Don nospam at nospam.com.au
Fri Aug 29 00:29:12 PDT 2008


Steven Schveighoffer wrote:
> "Nick Sabalausky" wrote
>> "Don" <nospam at nospam.com.au> wrote in message 
>> news:g95td3$2tu0$1 at digitalmars.com...
>>> Nick Sabalausky wrote:
>>>> "Don" <nospam at nospam.com.au> wrote in message 
>>>> news:g95ks5$2aon$1 at digitalmars.com...
>>>>> Nick Sabalausky wrote:
>>>>>> "Dee Girl" <deegirl at noreply.com> wrote in message 
>>>>>> news:g94j7a$2875$1 at digitalmars.com...

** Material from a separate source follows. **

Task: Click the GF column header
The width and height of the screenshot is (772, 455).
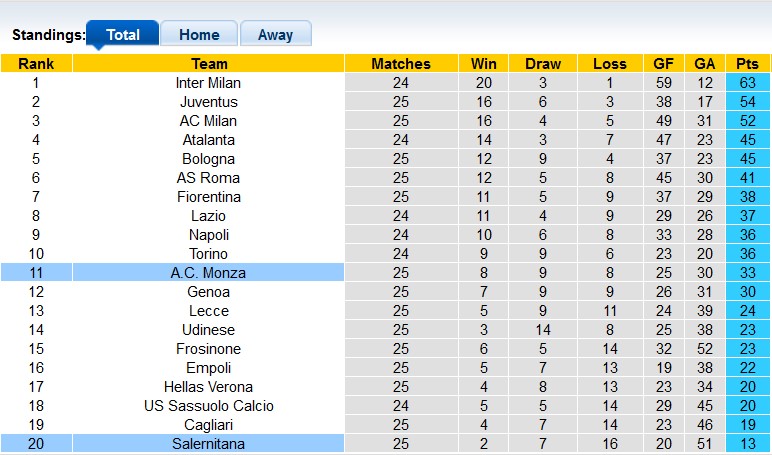Action: coord(664,64)
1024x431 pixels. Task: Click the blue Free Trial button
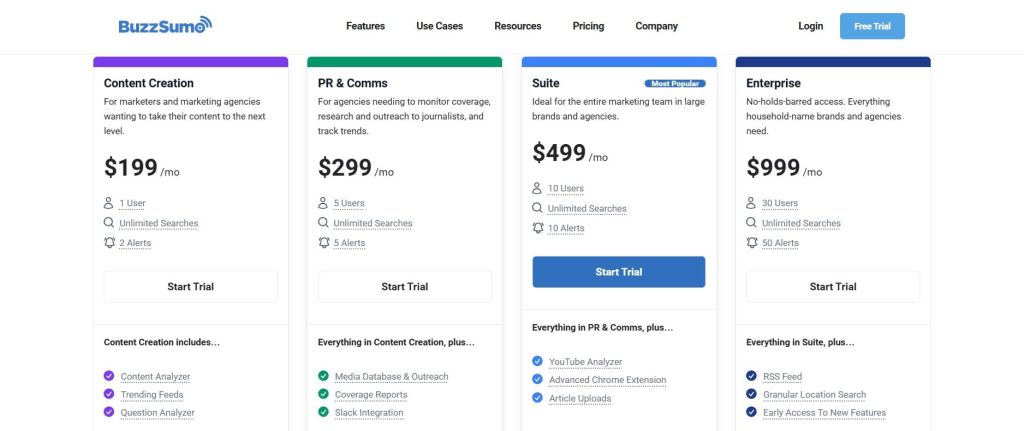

>>>>>>> I appreciate your view point. Please allow me explain. The view point 
>>>>>>> is in opposition with STL. In STL each algorithm defines what kind of 
>>>>>>> iterator it operates with. And it requires what iterator complexity.
>>>>>>>
>>>>>>> I agree that other design can be made. But STL has that design. In my 
>>>>>>> opinion is much part of what make STL so successful.
>>>>>>>
>>>>>>> I disagree that algorithm that knows complexity of iterator is 
>>>>>>> concrete. I think exactly contrary. Maybe it is good that you read 
>>>>>>> book about STL by Josuttis. STL algorithms are the most generic I 
>>>>>>> ever find in any language. I hope std.algorithm in D will be better. 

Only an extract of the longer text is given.